C’est ce qui donne le vertige, même si on se dit qu’une mort, c’est une mort de trop. Bien sûr. Mais la mort d’un enfant, c’est toujours la couche d’horreur de plus, la couche d’horreur de trop, quand le destin frappe.

Elle avait 7 ans.

Ça avait donc couru toute la journée : la fillette happée par un automobiliste au coin Parthenais et de Rouen, mardi matin, avait 7 ans.

Le cœur se serre, tu penses aux enfants que tu connais. J’ai pensé au mien : il avait 7 ans quand j’ai commencé à le laisser aller au parc seul, comme un grand. Il n’avait qu’une intersection à traverser.
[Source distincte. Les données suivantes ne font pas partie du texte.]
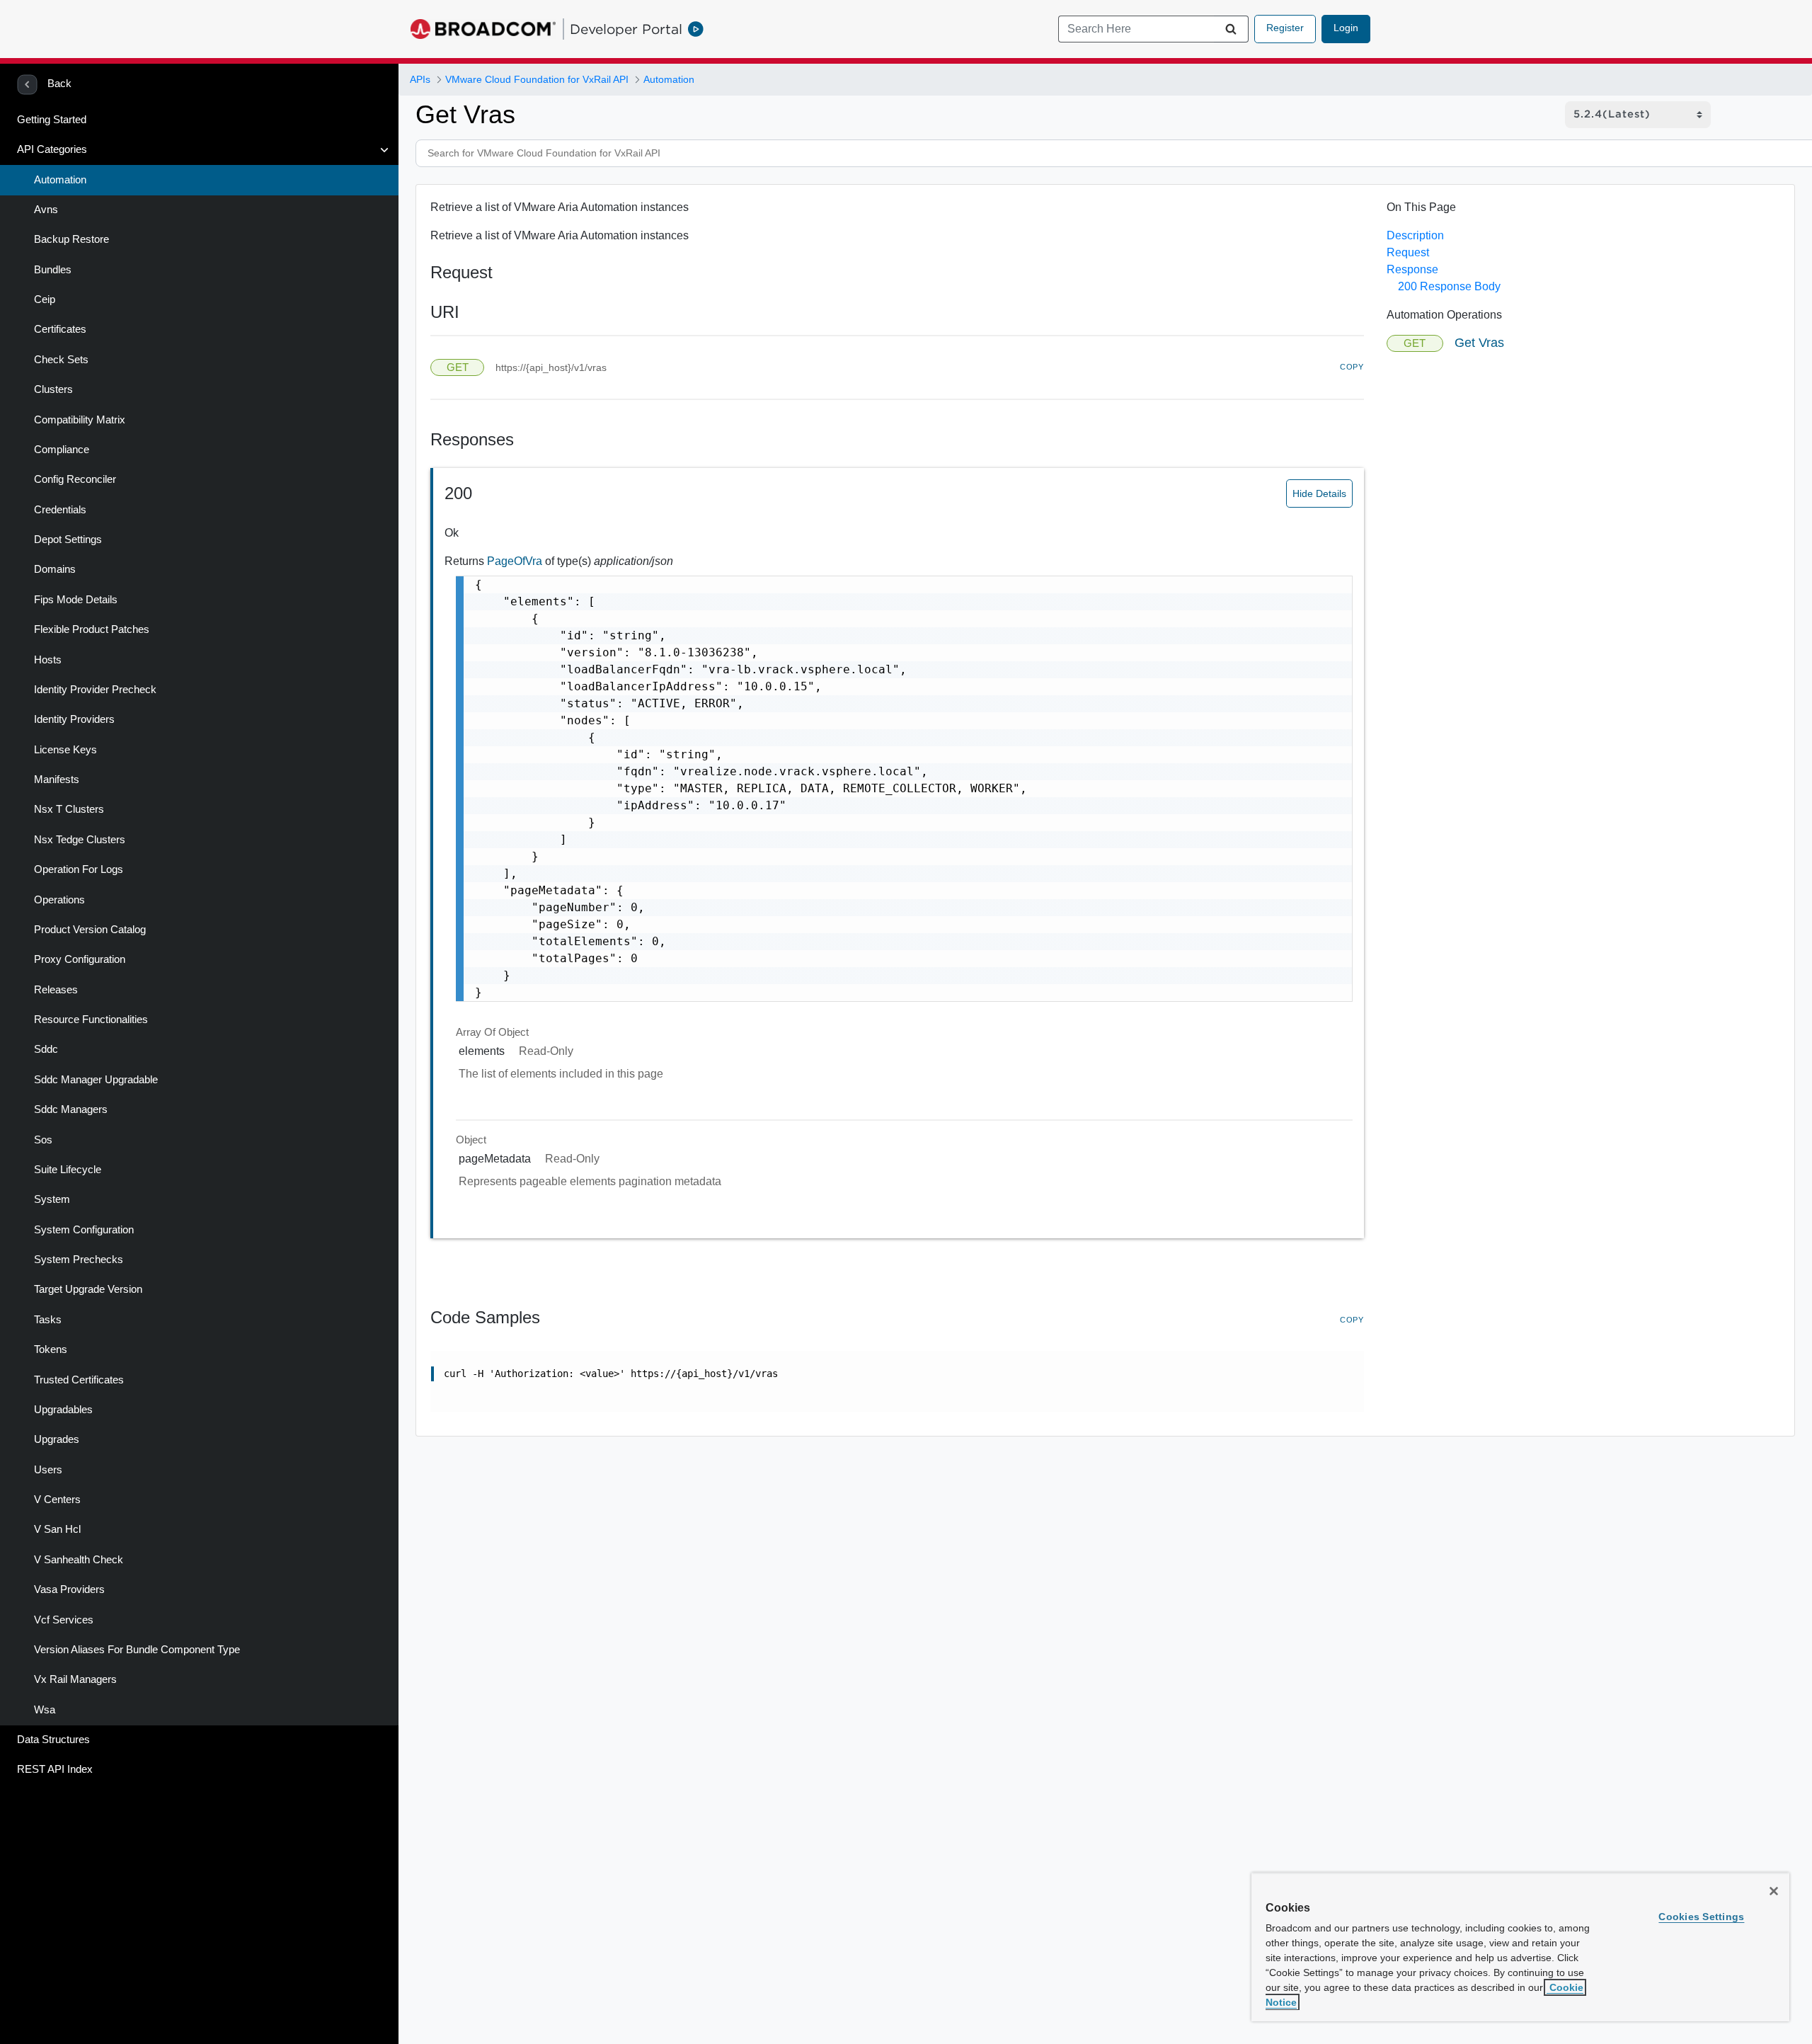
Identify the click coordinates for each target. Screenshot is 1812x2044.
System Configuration (84, 1229)
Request (1408, 252)
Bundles (52, 269)
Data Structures (53, 1739)
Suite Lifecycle (67, 1169)
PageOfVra (516, 561)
On ne sait rien des circonstances de l’accident. On sait juste que la petite s’en allait vers l’école. Que des passants ont alerté le CLSC Parthenais, situé à la même intersection. Que trois infirmières et un médecin ont accouru, qu’ils ont entrepris les manœuvres de réanimation.

On sait aussi que la petite était avec sa sœur et son frère.

Toute la journée, comme tout le monde, j’ai gardé un œil sur cette nouvelle, espérant lire les mots magiques dans une déclaration de la police, du genre l’enfant est hors de danger. Secrètement, j’ai même fait une prière, pis je ne crois même pas en Dieu, allez savoir.

Dans l’après-midi, Érick Ouellet m’a écrit. Érick m’écrit souvent, que ce soit pour commenter cette chronique ou le show de radio. Il habite le quartier Ville-Marie. Au printemps, Érick a écrit à la police, au PDQ 22 plus précisément, pour lui dire que ça roule vite dans le coin. Pour lui dire qu’il avait vu en 2021 une piétonne se faire happer par un automobiliste… sur de Rouen, justement.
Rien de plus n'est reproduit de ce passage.